━━ Data for processing ━━

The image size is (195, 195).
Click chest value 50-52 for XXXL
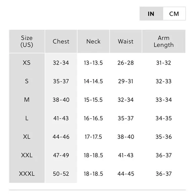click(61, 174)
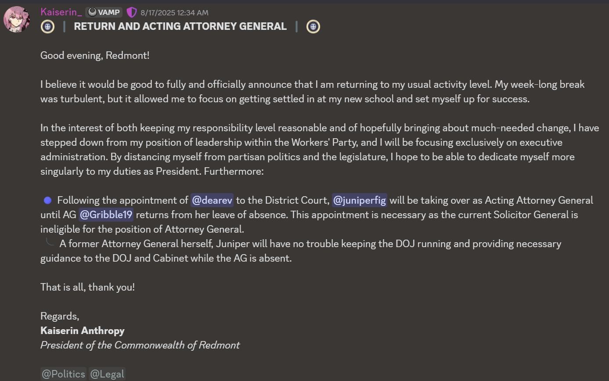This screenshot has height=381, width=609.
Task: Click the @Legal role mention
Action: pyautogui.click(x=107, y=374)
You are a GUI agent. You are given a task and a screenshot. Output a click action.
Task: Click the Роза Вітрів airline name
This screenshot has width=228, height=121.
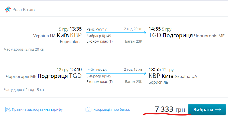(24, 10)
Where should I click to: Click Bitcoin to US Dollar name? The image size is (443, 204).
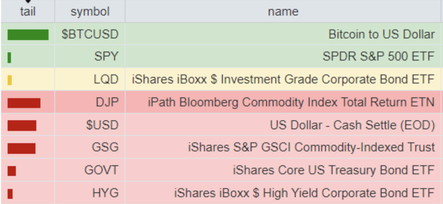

━━━

▶ Exercise description
Look for the string "name" in the records, and copy every line where it is found.

▶ Exercise answer
Task: Click the Роза Вітрів airline name
Where should I click to: Click Bitcoin to US Dollar name? The image size is (443, 204).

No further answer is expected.